Gamecube has basically an NV10 I'd say. Flipper has some more functionality in shader capabilities, but it's a 4x1 architecture with DX7 T&L for the most part, just like NV10. It's 162 MHz clock is a bit ahead though. NV10 was usually around 120 MHz.

I think a NV10/P3 console would be easily comparable to PS2. And like you say, it would probably look better in quality of rendering (i.e. the texture filtering quality and whatnot).


actually that's a very well thought-out post, Swaaye. one that I cannot really disagree with. I guess, while designing the PS2 in the mid to late 1990s, SCEI saw bandwidth, peak pixel fillrates, peak polygon rates as their goal. since they designed everything in-house (GS) and the EE with Toshiba, they didn't have the ability to add more rendering features, and in the final PS2, the best-quality implementations of the rendering features already GS had (i.e. mip-mapping). in order to compete with Dreamcast and PC hardware, SCEI had go for massive floating point performance, massive bandwidth, massive peak fillrate and polygon rates. but sacrifieced efficiency and ease of programmability.

I know some devs here that have actual experience on PS2 may disagree with me. this is just my perspective from an outsider :)
 
swaaye said:
Well NV10 isn't far behind NV2A in bandwidth. Both use DDR, the NV10 having 150 MHz 128-bit DDR instead of NV2A's 200 MHz 128-bit DDR. NV10 had a lot less need for bandwidth than those later chips though, with no 2nd TMU per pipe.

Yeah I remember seeing the initial rumors of Xbox, with the Athlon instead of the P3 and the NV10-ish GPU.

PS2's brute force "power" is awfully inefficient in-practice from what we've seen. It has taken years to get the machine really looking good, and it's still well behind 'Cube and Xbox. The machine's raw numbers don't do well against more efficient architectures.

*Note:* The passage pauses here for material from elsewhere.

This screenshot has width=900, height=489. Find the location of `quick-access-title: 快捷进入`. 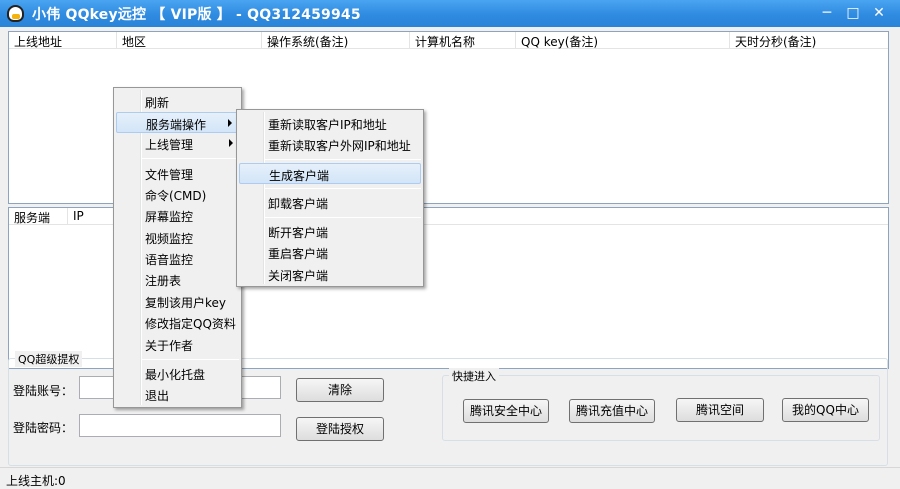

quick-access-title: 快捷进入 is located at coordinates (474, 376).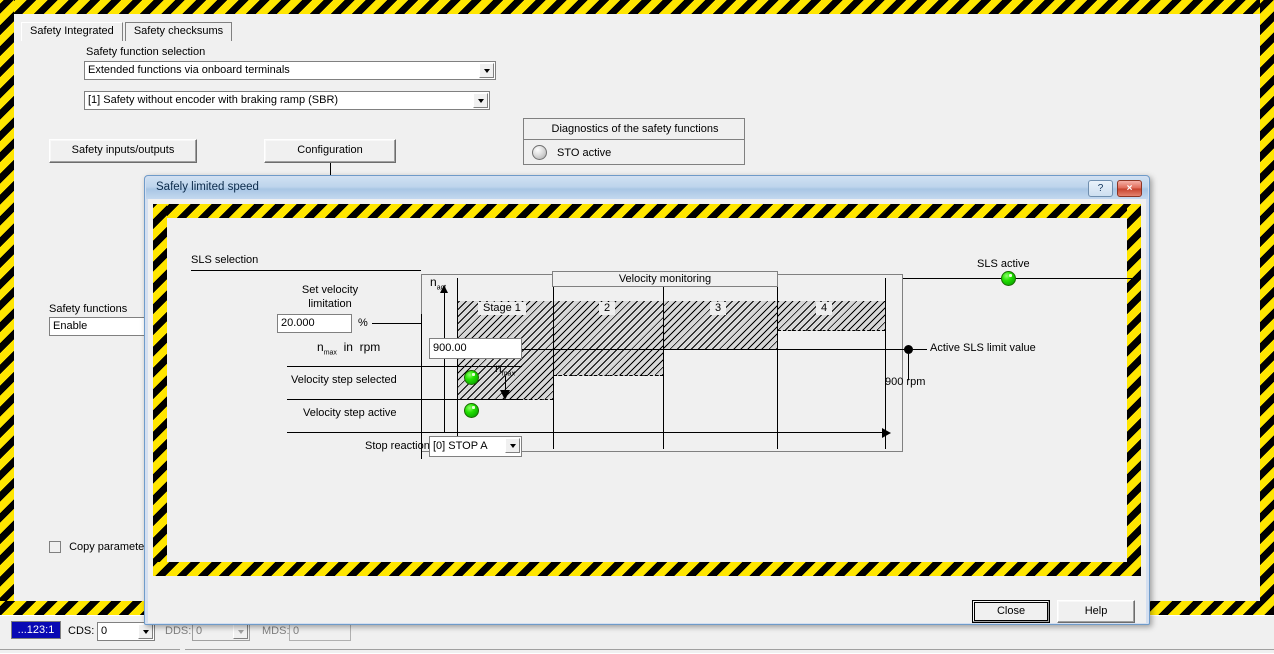 The image size is (1274, 654). I want to click on dialog-titlebar: Safely limited speed ? ×, so click(647, 188).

Gamecube has basically an NV10 I'd say. Flipper has some more functionality in shader capabilities, but it's a 4x1 architecture with DX7 T&L for the most part, just like NV10. It's 162 MHz clock is a bit ahead though. NV10 was usually around 120 MHz.

I think a NV10/P3 console would be easily comparable to PS2. And like you say, it would probably look better in quality of rendering (i.e. the texture filtering quality and whatnot).

I believe gamecube gets a bit better performance than nv10 per mhz due to a lower hit from enabling certain features. Gamecube certainly seems more efficient than its specs indicate, its raw specs indicate it being closer to a dreamcast level of performance.